• Neuroscience · Jul 2024

    Automated Analysis of Neuronal Morphology in 2D Fluorescence Micrographs through an Unsupervised Semantic Segmentation of Neurons.

    • Amin Zehtabian, Joachim Fuchs, Britta J Eickholt, and Helge Ewers.
    • Institute for Chemistry and Biochemistry, Freie Universität Berlin, Thielallee 63, 14195 Berlin, Germany. Electronic address: amin.zehtabian@fu-berlin.de.
    • Neuroscience. 2024 Jul 23; 551: 333344333-344.
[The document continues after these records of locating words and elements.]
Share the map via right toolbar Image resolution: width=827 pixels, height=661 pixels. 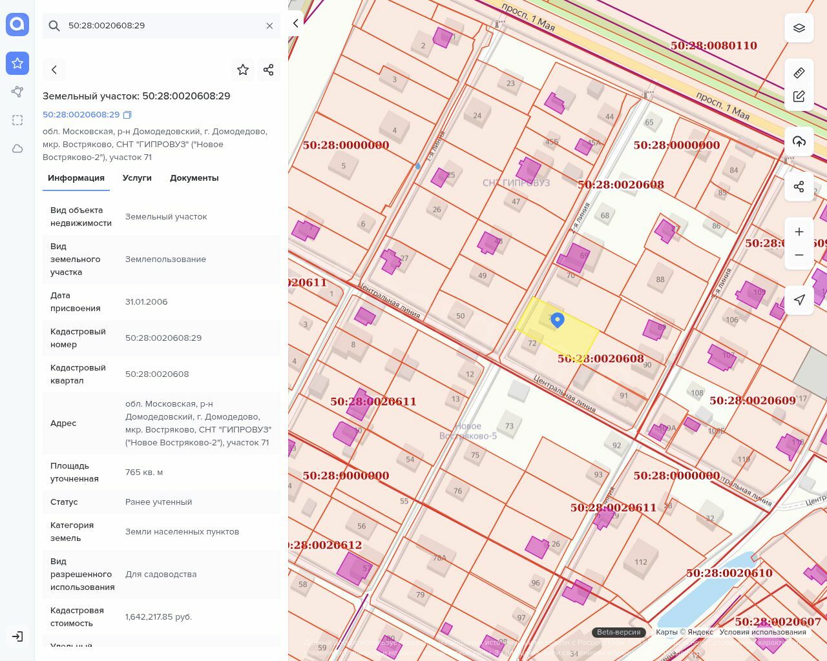pos(799,187)
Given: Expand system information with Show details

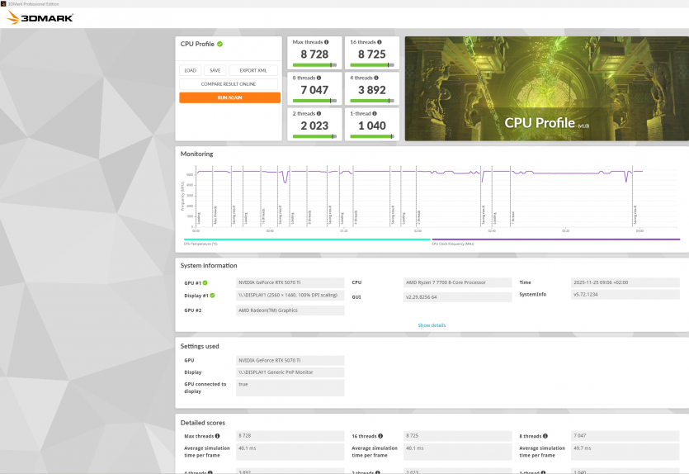Looking at the screenshot, I should click(432, 325).
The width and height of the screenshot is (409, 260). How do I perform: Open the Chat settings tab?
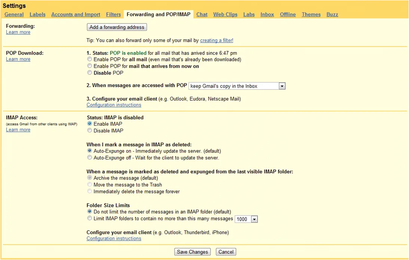coord(202,14)
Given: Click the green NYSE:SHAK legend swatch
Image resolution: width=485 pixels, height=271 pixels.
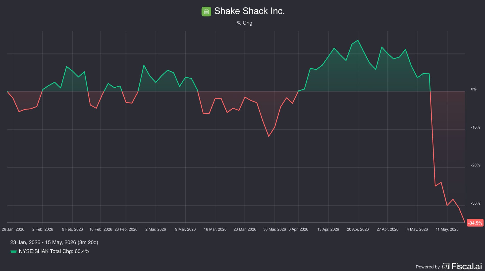Looking at the screenshot, I should pos(14,252).
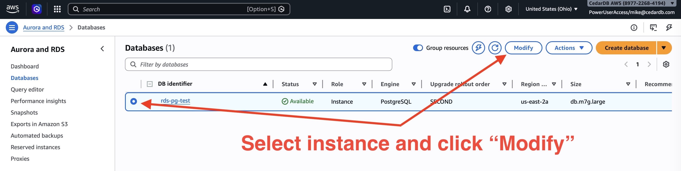Toggle the Group resources switch
The image size is (681, 171).
pos(418,48)
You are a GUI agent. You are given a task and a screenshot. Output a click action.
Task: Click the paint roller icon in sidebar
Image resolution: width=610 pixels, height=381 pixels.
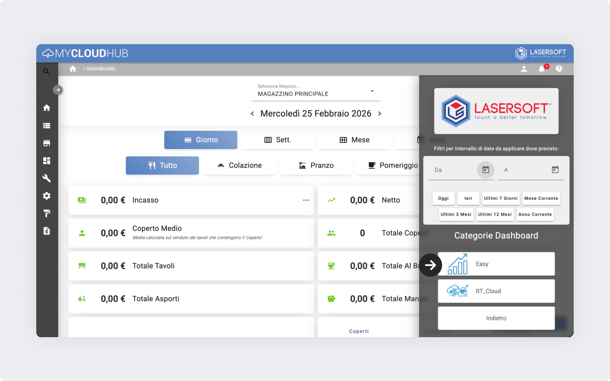(47, 213)
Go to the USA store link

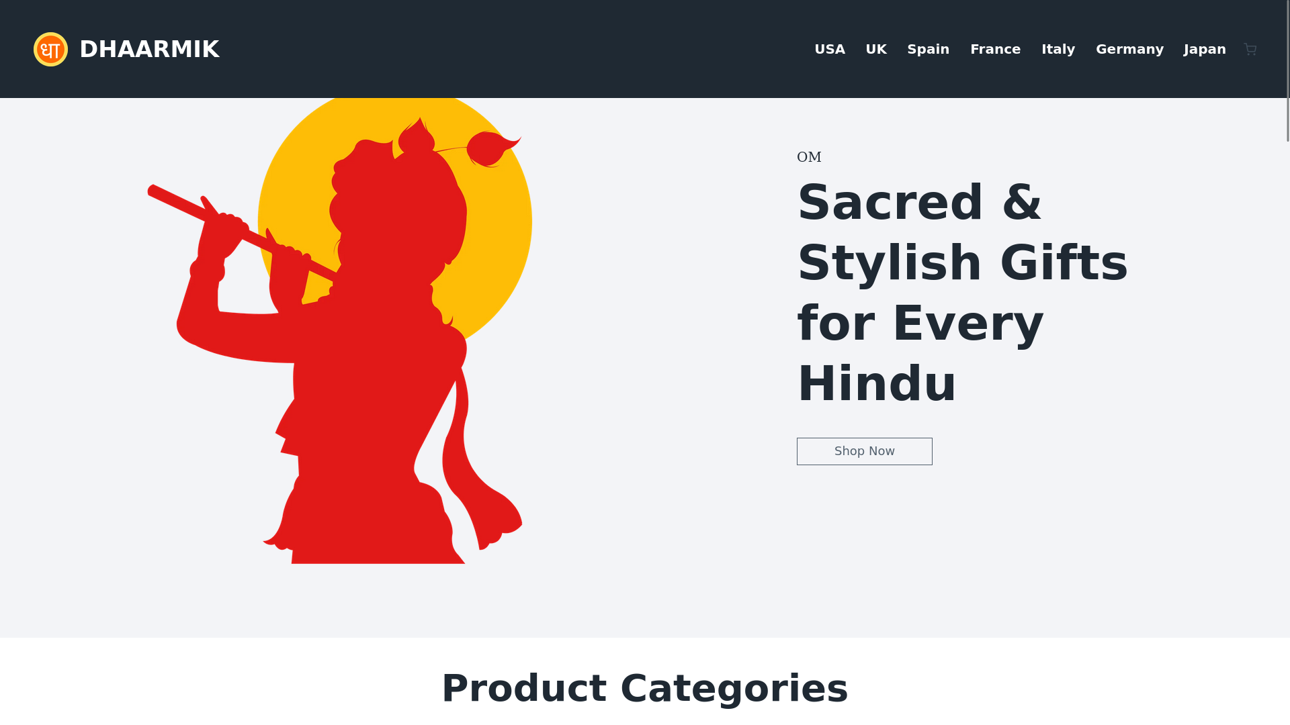(x=830, y=49)
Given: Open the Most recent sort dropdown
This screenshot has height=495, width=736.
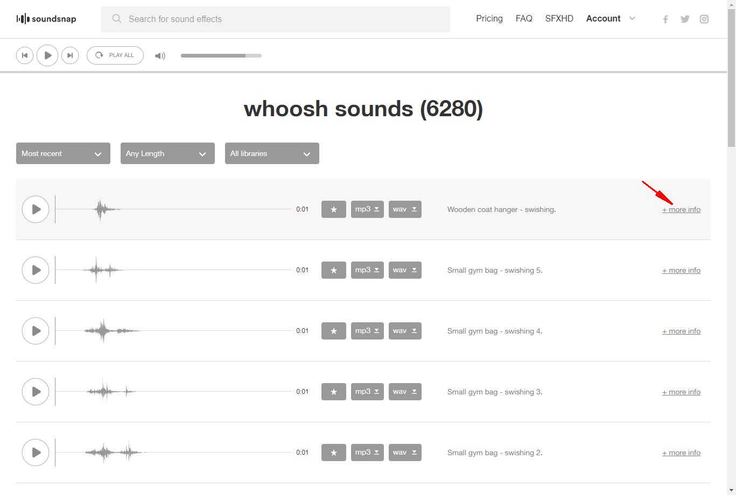Looking at the screenshot, I should coord(63,153).
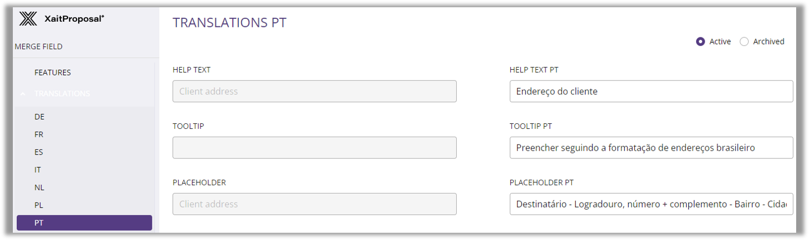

    AbstractBrain function emerges from a highly complex network of specialized cells that are interlinked by billions of synapses. The synaptic connectivity between neurons is established between the elongated processes of their axons and dendrites or, together, neurites. To establish these connections, cellular neurites have to grow in highly specialized, cell-type dependent patterns covering extensive distances and connecting with thousands of other neurons. The outgrowth and branching of neurites are tightly controlled during development and are a commonly used functional readout of imaging in the neurosciences. Manual analysis of neuronal morphology from microscopy images, however, is very time intensive and prone to bias. Most automated analyses of neurons rely on reconstruction of the neuron as a whole without a semantic analysis of each neurite. A fully-automated classification of all neurites still remains unavailable in open-source software. Here we present a standalone, GUI-based software for batch-quantification of neuronal morphology in two-dimensional fluorescence micrographs of cultured neurons with minimal requirements for user interaction. Single neurons are first reconstructed into binarized images using a Hessian-based segmentation algorithm to detect thin neurite structures combined with intensity- and shape-based reconstruction of the cell body. Neurites are then classified into axon, dendrites and their branches of increasing order using a geodesic distance transform of the cell skeleton. The software was benchmarked against a published dataset and reproduced the phenotype observed after manual annotation. Our tool promises accelerated and improved morphometric studies of neuronal morphology by allowing for consistent and automated analysis of large datasets.Copyright © 2024 The Author(s). Published by Elsevier Inc. All rights reserved.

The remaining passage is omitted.